Inflation and Bitcoin correlations

How can inflation affect the price of bitcoins? The correlation between Bitcoin and inflation is intriguing because it is not as simple as it seems. When interest rates are low, risky financial instruments rise because investors have a higher risk appetite.

Bitcoins are a risky and volatile asset, so they should go up when inflation is low. But this correlation doesn’t easily apply to cryptocurrencies. At the same time, the rule is certainly valuable for the stock market.

I will only analyze bitcoins, not the whole cryptocurrency market. I think that lately, it’s important to distinguish between the price of bitcoins and other cryptos. Ethereum could have a totally different history than bitcoin because of reasons we’ll go into more deeply.

Unlike other cryptocurrencies, bitcoin is mined and has a cost associated with it. Inflation will lead to higher prices for mining equipment. The increased inflation associated with a reduction in IT components will drive up the costs of mining bitcoins. As mining costs increase, the price of bitcoin could rise like any other commodity, but with many distinctions to make.

Bitcoin is not a raw material; it’s not used industrially, is useless, and is only a cryptocurrency. You can use other cryptocurrencies to make transactions. Bitcoin isn’t essential, like silver or copper. An increase in production costs doesn’t lead to an increase in prices because it’s not a commodity.

The price of chips will rise in the coming months for a few reasons, including inflation. A lot of analysts agree with this prediction. If the price of chips goes up, it’ll cost more to mine bitcoins.

Bitcoin and rising interest rates

When inflation rises, interest rates tend to rise. This is important for bitcoins for various reasons, which we’ll get into in this paragraph.

In the past few years, the US bond market wasn’t offering enough yield. Basically, it was the central banks that bought up all the government bonds.

10 Year Treasury Rate and inflation - 54 Year Historical Chart
Chart from Macrotrends.net

The most important thing about Bitcoin is that it doesn’t generate a monthly income. Cryptocurrencies can multiply your investment in a short time, but you can lose everything just as quickly.

Unlike T-bond, bitcoin doesn’t give you a guarantee on your investment and a monthly income. I considered the same thing when I compared physical gold to the t-bond during a financial crisis.

Interest rates on US government bonds have been falling for many years, but the US government’s huge debt accumulated in recent months should drive yields higher. The bond yield depends on the debt-to-GDP ratio. Debt is rising fast, and rising prices could cause an economic downturn that would shrink the economy.

The only way to keep interest rates low is if central banks buy a lot. Inflation would get out of control if they kept injecting money into the economy. How are we going to get out of this without raising interest rates?

When interest rates rise, US bonds become attractive because they are very safe and pay a monthly income.

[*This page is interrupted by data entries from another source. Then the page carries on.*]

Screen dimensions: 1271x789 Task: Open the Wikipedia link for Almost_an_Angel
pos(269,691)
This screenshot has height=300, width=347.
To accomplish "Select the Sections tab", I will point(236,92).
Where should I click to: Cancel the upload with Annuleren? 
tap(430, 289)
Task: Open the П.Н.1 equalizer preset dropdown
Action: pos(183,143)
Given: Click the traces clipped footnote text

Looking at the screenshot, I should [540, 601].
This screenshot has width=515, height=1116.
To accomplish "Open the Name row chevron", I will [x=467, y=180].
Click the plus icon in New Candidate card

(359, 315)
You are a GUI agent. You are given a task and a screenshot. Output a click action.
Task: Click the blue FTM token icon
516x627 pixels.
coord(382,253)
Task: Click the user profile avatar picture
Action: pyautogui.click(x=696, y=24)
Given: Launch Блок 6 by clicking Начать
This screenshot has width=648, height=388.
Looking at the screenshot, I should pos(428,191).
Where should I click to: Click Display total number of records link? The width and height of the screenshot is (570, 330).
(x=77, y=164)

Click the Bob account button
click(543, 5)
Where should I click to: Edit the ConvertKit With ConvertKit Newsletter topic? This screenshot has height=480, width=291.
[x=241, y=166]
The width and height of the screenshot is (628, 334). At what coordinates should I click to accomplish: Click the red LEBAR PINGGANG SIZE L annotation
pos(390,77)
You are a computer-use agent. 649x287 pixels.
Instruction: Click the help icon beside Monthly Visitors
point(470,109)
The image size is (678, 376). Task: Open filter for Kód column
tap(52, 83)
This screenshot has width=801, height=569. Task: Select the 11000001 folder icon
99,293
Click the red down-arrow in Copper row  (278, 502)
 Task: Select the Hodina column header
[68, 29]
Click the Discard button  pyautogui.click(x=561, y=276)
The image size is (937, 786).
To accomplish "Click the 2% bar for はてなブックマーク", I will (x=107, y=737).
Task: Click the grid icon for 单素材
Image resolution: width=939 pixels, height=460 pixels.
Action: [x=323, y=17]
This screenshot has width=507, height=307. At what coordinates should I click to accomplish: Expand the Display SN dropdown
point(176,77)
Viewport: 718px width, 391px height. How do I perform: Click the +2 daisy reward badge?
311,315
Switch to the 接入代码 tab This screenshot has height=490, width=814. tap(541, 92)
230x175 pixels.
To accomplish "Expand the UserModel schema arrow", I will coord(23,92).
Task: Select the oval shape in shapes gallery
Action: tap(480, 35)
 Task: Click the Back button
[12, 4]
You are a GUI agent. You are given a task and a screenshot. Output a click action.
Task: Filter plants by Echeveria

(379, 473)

US bond interest rates are expected to rise due to the debt following the Covid crisis and inflation.

Many investors, after making huge gains on bitcoin, may decide to cash out and buy t-bonds. If the bitcoin market were to dump its liquidity into the T-Bond market, the price of bitcoin would collapse. Investors often act on impulse when it comes to cryptocurrencies.

Supply and demand affect the bitcoin market like any other market. If many investors sell, the price will decrease, and the movements will be much more violent in the cryptocurrency market. Volatility is affected by several factors; poor liquidity’s sometimes the biggest factor in cryptocurrencies.

Climate change, inflation and Bitcoin

Climate change and the de-carbonization of our planet will lead to rational energy consumption. Energy prices might arise during the transition to clean energy. Mining bitcoin uses a ton of energy, which will affect the price.

It’s clear how much energy bitcoin mining uses. This could also make mining more expensive, which could have a positive impact on the price. I have already told you that bitcoin is not a commodity and is not industrially needed, so an increase in extraction costs does not necessarily increase the price.

Estimates for bitcoin's electricity consumption chart
Image from BBC.com

On top of that, there’s another problem, which is related to the cost of mining. The transition to clean energies requires a lot of rare minerals.

The scarcity of these resources will raise the prices of rare minerals used to make chips. Then the price of the chips would go up, even more, making bitcoin mining even more expensive.

Inflation in the computer component sector could be very high because of the scarcity of rare minerals. Extracting rare minerals is very complicated and can further damage the environment, as in deep-sea mining.

The debate about bitcoin mining’s impact on the environment is growing. Some environmentally conscious investors might decide to sell their position in this cryptocurrency.

Governments and big companies are all focused on limiting greenhouse gas emissions. If bitcoin hurts the environment, it could lose popularity and become worthless.